◆ PROMPT
In the text on the EEOC disability class action ruling, copy out word for word the passage from "A recent decision" to "and/or factually wrong.".

A recent decision from the United States District Court for the Northern District of Illinois contains three important lessons for employment class action litigation. The first is that disability cases, such as those under the Americans with Disabilities Act, are particularly hard to prosecute as a class. The second is a reminder that the parties, even if the plaintiff is the EEOC, must still meet the requirements of Bell Atlantic Corp. v. Twombly, 550 U.S. 544 (2007). The third is that the EEOC, despite the first two lessons, is still taking aggressive positions in class litigation even when those positions are legally and/or factually wrong.
The case of EEOC v. United Parcel Serv. Inc.pdf., Case No. 09-5291 (N.D. Ill., Sept. 28, 2011), began as two more or less garden-variety ADA charges against shipping giant UPS. UPS furnishes its employees with up to 12 months of unpaid medical leave, or roughly four times what it is required to provide under the Family and Medical Leave Act. The first charge related to an employee suffering from MS who requested, among other accommodations, leave in excess of 12 months for her medical condition. The second was an employee with emphysema who requested assignments to generally cooler, well-ventilated work areas, was placed on medical leave because the company determined that that accommodation could not be provided. Both employees were terminated after their 12 months of medical leave expired. Both charges fell within the EEOC's latest efforts to create an obligation under the ADA for employers to provide almost unlimited leave to disabled employees under the rubric of a "reasonable accommodation." We'll leave the discussion of that issue to others.

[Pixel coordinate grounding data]
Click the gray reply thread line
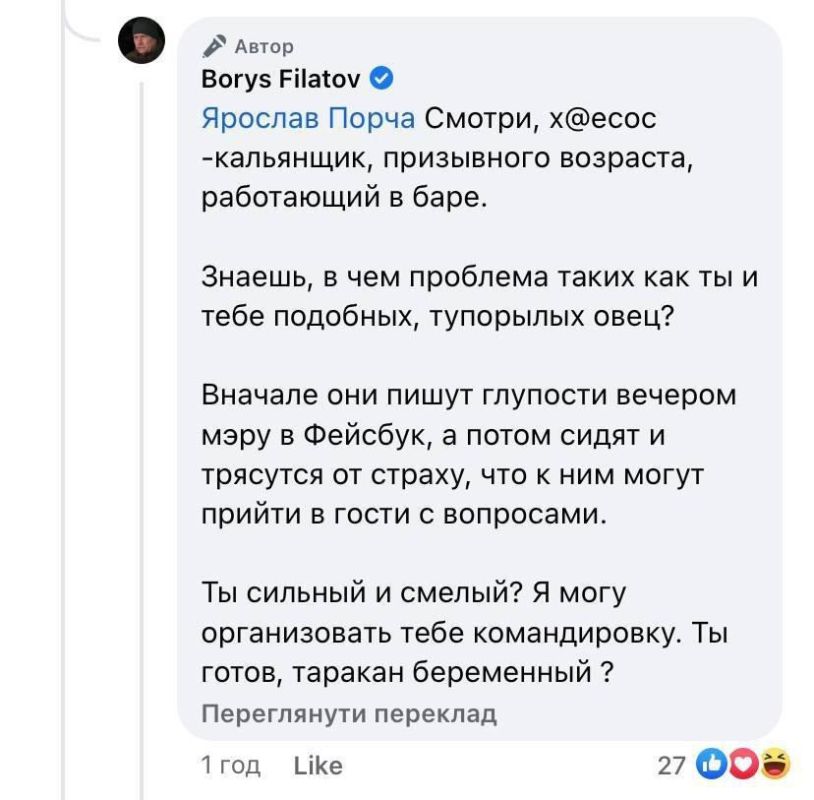tap(140, 400)
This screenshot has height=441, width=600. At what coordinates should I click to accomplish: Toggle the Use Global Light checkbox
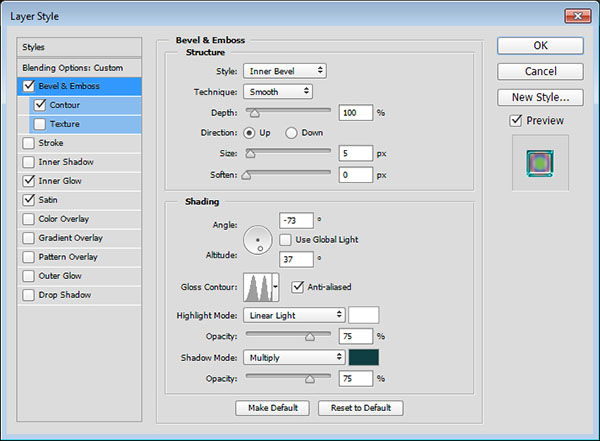(x=287, y=240)
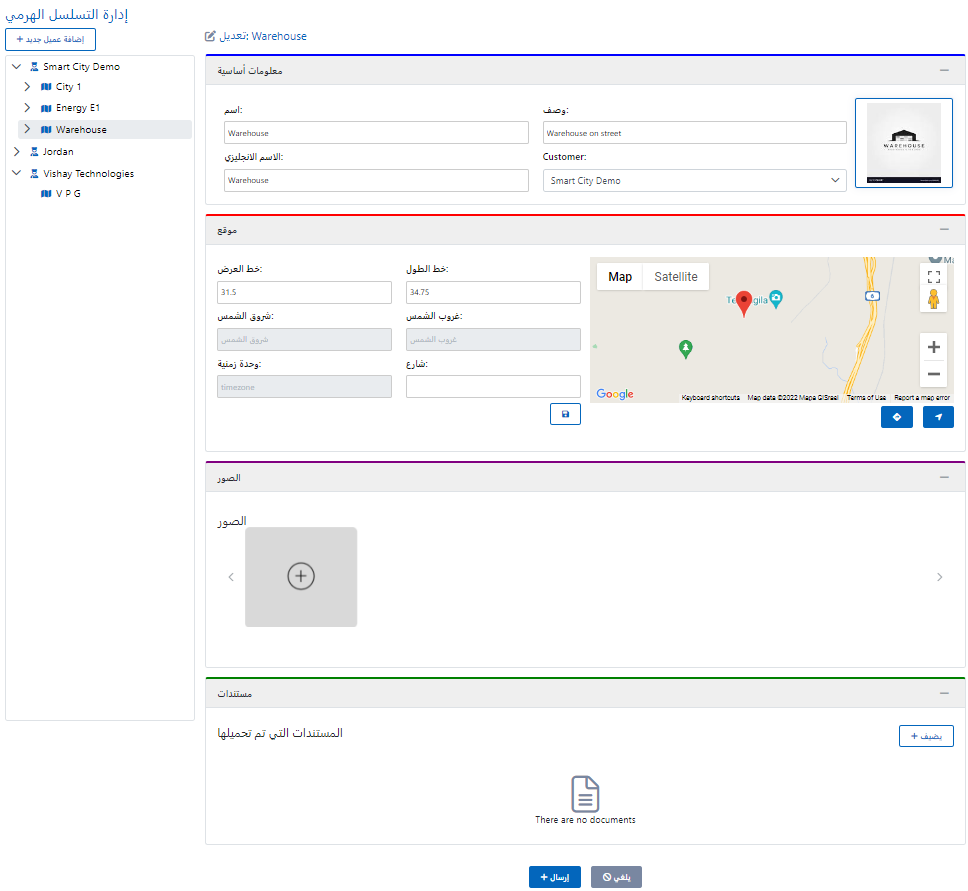The height and width of the screenshot is (891, 968).
Task: Expand the Jordan tree node
Action: [17, 152]
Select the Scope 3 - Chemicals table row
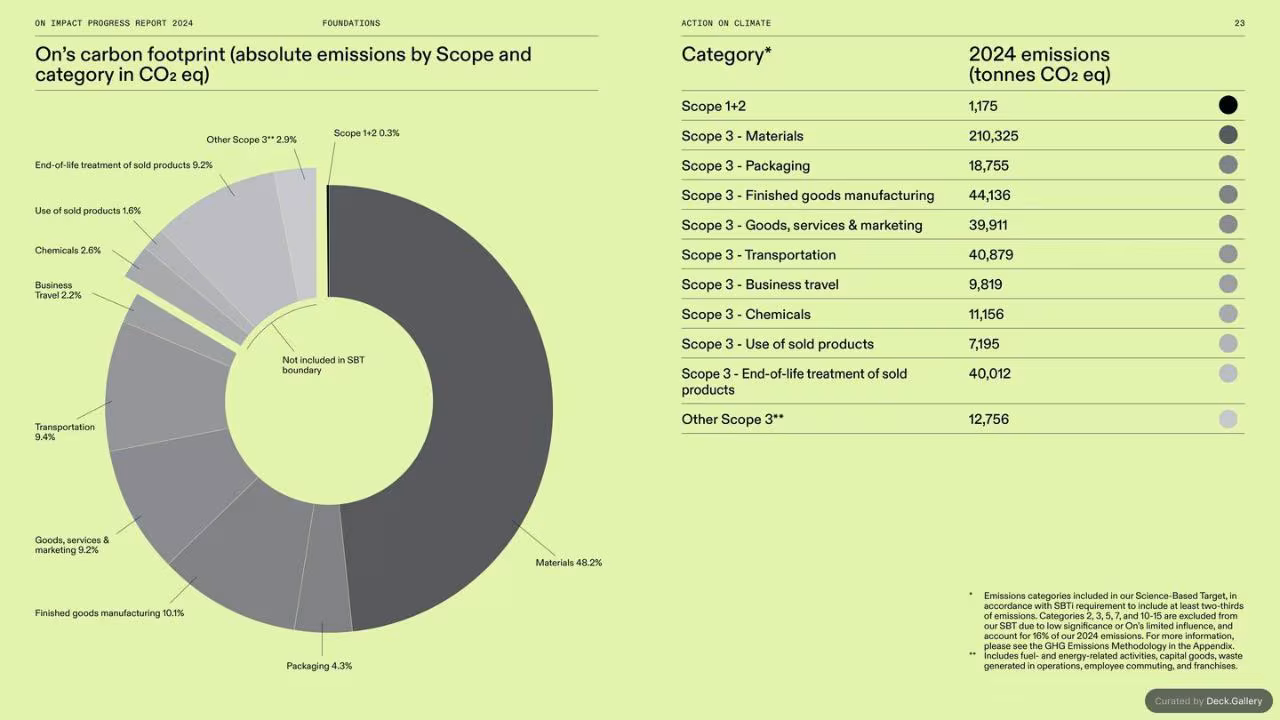 pos(963,314)
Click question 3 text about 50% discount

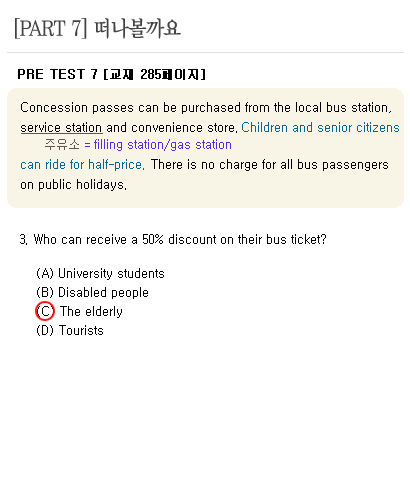tap(173, 239)

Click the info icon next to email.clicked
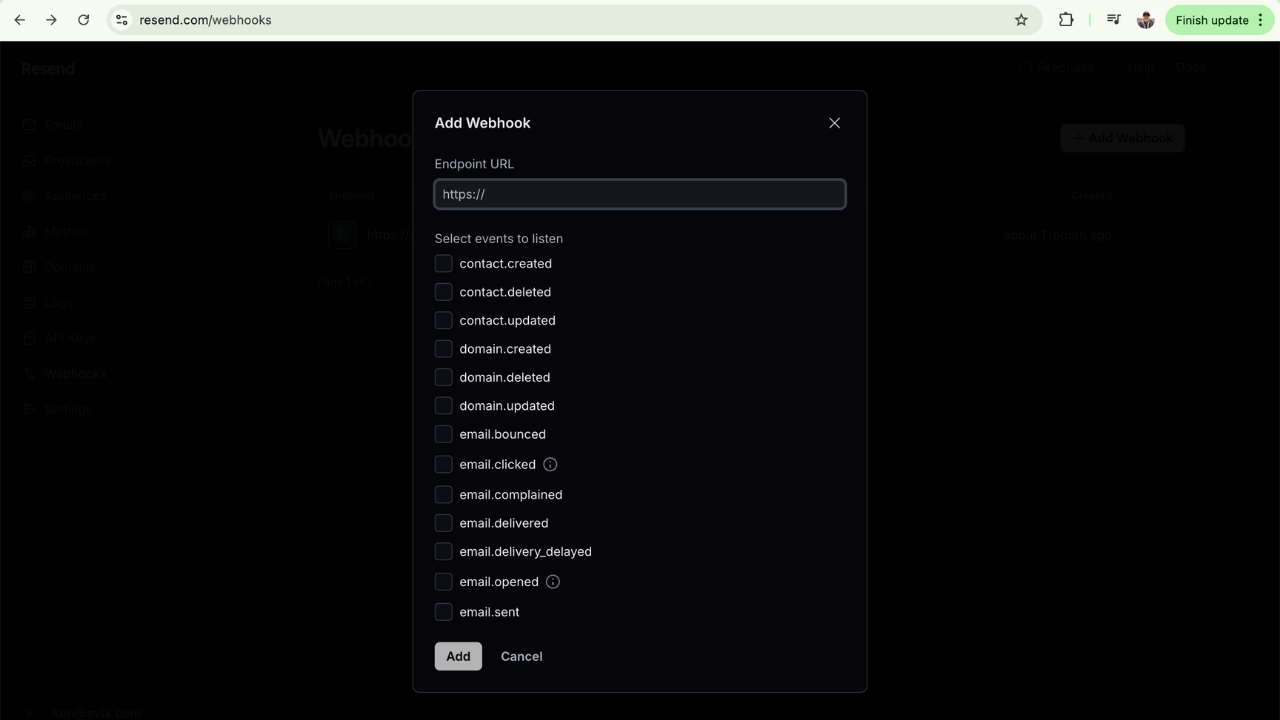[x=550, y=464]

◆ SOLUTION TO THIS TASK
A recent decision from the United States District Court for the Northern District of Illinois contains three important lessons for employment class action litigation. The first is that disability cases, such as those under the Americans with Disabilities Act, are particularly hard to prosecute as a class. The second is a reminder that the parties, even if the plaintiff is the EEOC, must still meet the requirements of Bell Atlantic Corp. v. Twombly, 550 U.S. 544 (2007). The third is that the EEOC, despite the first two lessons, is still taking aggressive positions in class litigation even when those positions are legally and/or factually wrong.